Fisher's exact test.
Of the 295 patient participants, 74.2% replied positively to “I want to discuss AD with my doctor” (Figure 2). The distribution of other items such as experience with discussing AD, and facilitator and barrier factors are shown in Figure 2.
Figure 2.
Distribution of survey items: the objective variable, experience with discussing AD, and facilitator and barrier factors
3.1. Univariate analyses
The results of univariate analyses between the objective variable and the explanatory variables are presented in Table 1. No analysis was performed for the disease categories “pregnancy, childbearing, family planning” and “female genital system,” which were not relevant to this patient population. Explanatory variables with a significance level of <0.05 were “I have previously thought about AD” (P < 0.01), “It is important for me to think about AD” (P < 0.01), “My doctor cares about me as a person” (P < 0.01), “I trust my doctor” (P = 0.02), “My doctor is very good at taking care of my disease” (P = 0.02), “I worry about my quality of life in the future” (P < 0.01), “I would rather concentrate on staying alive than talk about death” (P = 0.01), and “I feel that talking about death can bring death closer” (P = 0.01). The chi‐square test also identified the period of visit to the study site as a significant factor (P = 0.03). No significant correlation was observed between the objective variable and age, gender, education level, self‐perceived health status, PPS score, experience with caring for the dying, experience with proxy decisions, or individual disease categories. After the univariate analyses, frequency distributions were determined using histograms to perform a multivariate analysis, with the period of visit to the study site being categorized into two groups (≥3, <3 years).
3.2. Multivariate analysis
For the objective variable, binomial logistic regression analysis was performed using an analytical model that included the following explanatory variables: age and gender; basic characteristics that may be confounders; significant variables identified by univariate analyses; and period of visit to the study site (≥3, <3 years).

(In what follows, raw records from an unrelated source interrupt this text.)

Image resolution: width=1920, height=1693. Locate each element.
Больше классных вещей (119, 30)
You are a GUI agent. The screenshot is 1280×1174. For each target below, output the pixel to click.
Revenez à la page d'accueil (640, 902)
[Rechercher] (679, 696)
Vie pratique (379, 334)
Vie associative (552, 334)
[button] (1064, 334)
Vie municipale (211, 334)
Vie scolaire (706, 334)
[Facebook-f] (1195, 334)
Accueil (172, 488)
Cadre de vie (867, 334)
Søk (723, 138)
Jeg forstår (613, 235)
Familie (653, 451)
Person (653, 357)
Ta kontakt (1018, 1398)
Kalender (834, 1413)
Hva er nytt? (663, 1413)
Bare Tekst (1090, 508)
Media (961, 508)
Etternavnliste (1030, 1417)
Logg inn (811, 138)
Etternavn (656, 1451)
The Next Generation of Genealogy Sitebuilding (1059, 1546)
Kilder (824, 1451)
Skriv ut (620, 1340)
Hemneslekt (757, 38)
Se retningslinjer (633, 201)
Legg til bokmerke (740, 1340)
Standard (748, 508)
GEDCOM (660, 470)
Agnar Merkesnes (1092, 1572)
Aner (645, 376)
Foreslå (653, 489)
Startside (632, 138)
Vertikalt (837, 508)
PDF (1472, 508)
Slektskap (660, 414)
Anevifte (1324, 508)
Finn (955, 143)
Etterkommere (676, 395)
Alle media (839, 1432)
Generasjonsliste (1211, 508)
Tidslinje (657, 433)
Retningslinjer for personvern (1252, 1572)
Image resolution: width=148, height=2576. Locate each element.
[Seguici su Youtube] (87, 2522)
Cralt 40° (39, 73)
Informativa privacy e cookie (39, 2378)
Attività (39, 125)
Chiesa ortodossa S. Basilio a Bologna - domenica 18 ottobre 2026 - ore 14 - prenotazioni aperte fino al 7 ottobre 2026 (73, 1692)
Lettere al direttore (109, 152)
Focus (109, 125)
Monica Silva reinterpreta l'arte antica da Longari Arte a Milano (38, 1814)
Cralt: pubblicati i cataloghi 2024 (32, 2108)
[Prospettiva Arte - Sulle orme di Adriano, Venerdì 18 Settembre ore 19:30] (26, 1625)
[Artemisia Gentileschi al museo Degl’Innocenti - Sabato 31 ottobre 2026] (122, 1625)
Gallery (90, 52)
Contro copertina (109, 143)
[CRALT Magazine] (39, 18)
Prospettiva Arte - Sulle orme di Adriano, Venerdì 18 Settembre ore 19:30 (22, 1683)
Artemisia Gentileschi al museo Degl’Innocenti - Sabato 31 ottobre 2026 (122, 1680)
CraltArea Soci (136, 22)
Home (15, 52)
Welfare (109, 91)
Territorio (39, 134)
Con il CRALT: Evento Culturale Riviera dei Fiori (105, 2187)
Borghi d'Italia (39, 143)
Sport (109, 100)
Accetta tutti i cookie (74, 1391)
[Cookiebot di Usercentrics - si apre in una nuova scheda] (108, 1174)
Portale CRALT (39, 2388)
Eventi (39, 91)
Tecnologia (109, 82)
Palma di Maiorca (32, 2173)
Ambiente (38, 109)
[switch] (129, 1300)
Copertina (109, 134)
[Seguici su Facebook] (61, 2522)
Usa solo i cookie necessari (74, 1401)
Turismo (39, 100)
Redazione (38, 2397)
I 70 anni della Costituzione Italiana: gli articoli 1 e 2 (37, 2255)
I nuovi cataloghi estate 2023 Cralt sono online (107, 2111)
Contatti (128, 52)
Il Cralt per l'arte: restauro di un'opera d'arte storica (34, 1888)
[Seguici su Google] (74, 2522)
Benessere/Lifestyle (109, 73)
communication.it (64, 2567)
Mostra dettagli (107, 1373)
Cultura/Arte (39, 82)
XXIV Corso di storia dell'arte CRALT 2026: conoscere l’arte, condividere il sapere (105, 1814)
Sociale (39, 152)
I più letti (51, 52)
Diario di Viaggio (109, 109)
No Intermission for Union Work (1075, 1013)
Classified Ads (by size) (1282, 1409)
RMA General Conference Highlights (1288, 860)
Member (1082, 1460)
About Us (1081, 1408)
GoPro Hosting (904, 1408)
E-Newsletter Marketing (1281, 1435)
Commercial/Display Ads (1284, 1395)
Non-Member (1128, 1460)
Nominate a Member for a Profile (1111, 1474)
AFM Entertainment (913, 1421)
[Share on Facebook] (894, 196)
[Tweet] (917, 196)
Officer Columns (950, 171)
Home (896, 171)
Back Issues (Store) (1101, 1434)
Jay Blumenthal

The analytical model did not include “I have previously thought about AD” and “It is important for me to think about AD” as explanatory variables because they were considered intermediate factors of the objective variable “I want to discuss AD with my doctor.” Additionally, the model included “My doctor is very good at taking care of my disease,” which was selected among three variables with a Pearson correlation coefficient of ≥0.4 and a two‐sided P‐value of <0.01, including “My doctor cares about me as a person” and “I trust my doctor.” The results are presented in Table 2. Period of visit to the study site (reference, <3 years; odds ratio [OR], 2.07; 95% confidence interval [CI], 1.05‐4.10; P = 0.04), PPS score (reference, PPS 100; OR, 0.51; 95% CI, 0.26‐0.98; P = 0.04), “My doctor is very good at taking care of my disease” (reference, not applicable; OR, 12.68; 95% CI, 1.12‐143.22; P = 0.04), and “I worry about my quality of life in the future” (reference, not applicable; OR, 2.69; 95% CI, 1.30‐5.57; P = 0.01) were identified as significant variables.
Table 2.
Factors associated with “I want to discuss AD with my doctor” (binomial logistic regression analysis)
| Variable | Reference | Univariate | Multivariate | P‐valuea | ||
|---|---|---|---|---|---|---|
| Crude OR | 95% CI | Adjusted OR | 95% CI | |||
| Age | <65 y | 1.77 | 1.00‐3.16 | 1.74 | 0.90‐3.37 | 0.10 |
| Gender | Male | 1.00 | 0.59‐1.70 | 0.98 | 0.53‐1.80 | 0.98 |
| Period of visit to the study site | <3 y | 2.18 | 1.19‐3.98 | 2.07 | 1.05‐4.10 | 0.04 |
| Palliative Performance Scale score | 100 | 0.67 | 0.37‐1.21 | 0.51 | 0.26‐0.98 | 0.04 |
| Facilitators | ||||||
| My doctor is very good at taking care of my disease | Not applicable | 12.23 | 1.34‐111.23 | 12.68 | 1.12‐143.22 | 0.04 |
| I worry about my quality of life in the future | Not applicable | 3.14 | 1.67‐5.88 | 2.69 | 1.30‐5.57 | 0.01 |
| Barriers | ||||||
| I would rather concentrate on staying alive than talk about death | Not applicable | 3.00 | 1.26‐7.14 | 1.38 | 0.41‐4.65 | 0.60 |
| I feel that talking about death can bring death closer | Not applicable | 2.14 | 1.25‐3.65 | 1.55 | 0.83‐2.93 | 0.17 |
CI, confidence interval; OR, odds ratio.
P‐value was calculated for multivariate analysis.
The bold values indicate P‐value is significant level of <0.05.
4. DISCUSSION
Among noncancer patients who visited an outpatient hospital or clinic in a PCS for at least 6 months in Japan, willingness to discuss ADs with their physicians was significantly positively correlated with a period of visit to the study site of ≥3 years, belief that “My doctor is very good at taking care of my disease,” and feelings of “I worry about my quality of life in the future” and was significantly negatively correlated with a PPS score of ≤90.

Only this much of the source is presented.